Caches responses as static files on disk for lightning fast page loads.
MIT License
1.21k stars 118 forks source link

Logged in users #14

Closed mbaierl closed 6 years ago

mbaierl commented 6 years ago

Hi! Is there any way of caching pages only if there is no user logged in? Or cache it for each user who is logged in? Reason being that there might be a custom header with the username....

Any advice on how to solve that?

JosephSilber commented 6 years ago

cache it for each user who is logged in?

Pages are cached to disk as static files. The file's name is the URL. On subsequent requests, PHP isn't even booted up, so there's no way to even know who the logged-in user is.

Is there any way of caching pages only if there is no user logged in?

You can extend the base middleware (as outlined in the docs), and check for that in your shouldCache method:

protected function shouldCache(Request $request, Response $response)
{
    if ($request->user()) {
        return false;
    }

    return parent::shouldCache($request, $response);
}

...but I don't think this will help you. This won't cache pages for logged-in users, but when a logged-in user visits a page that was previously cached, they won't see their username.

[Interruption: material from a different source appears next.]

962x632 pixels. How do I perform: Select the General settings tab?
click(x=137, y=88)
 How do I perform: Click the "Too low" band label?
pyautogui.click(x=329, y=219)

At the end of the day, you have to determine whether the page is a static page or not. This package is for caching static pages, not dynamic ones.

Any advice on how to solve that?

Depends on your app. For example, you may be able to add the user's username on the client side via JS. There's no way to know such things without having intimate knowledge of your app.

leobeal commented 6 years ago

@mbaierl if all you want to do is show the name in the header, fetch that using an ajax call.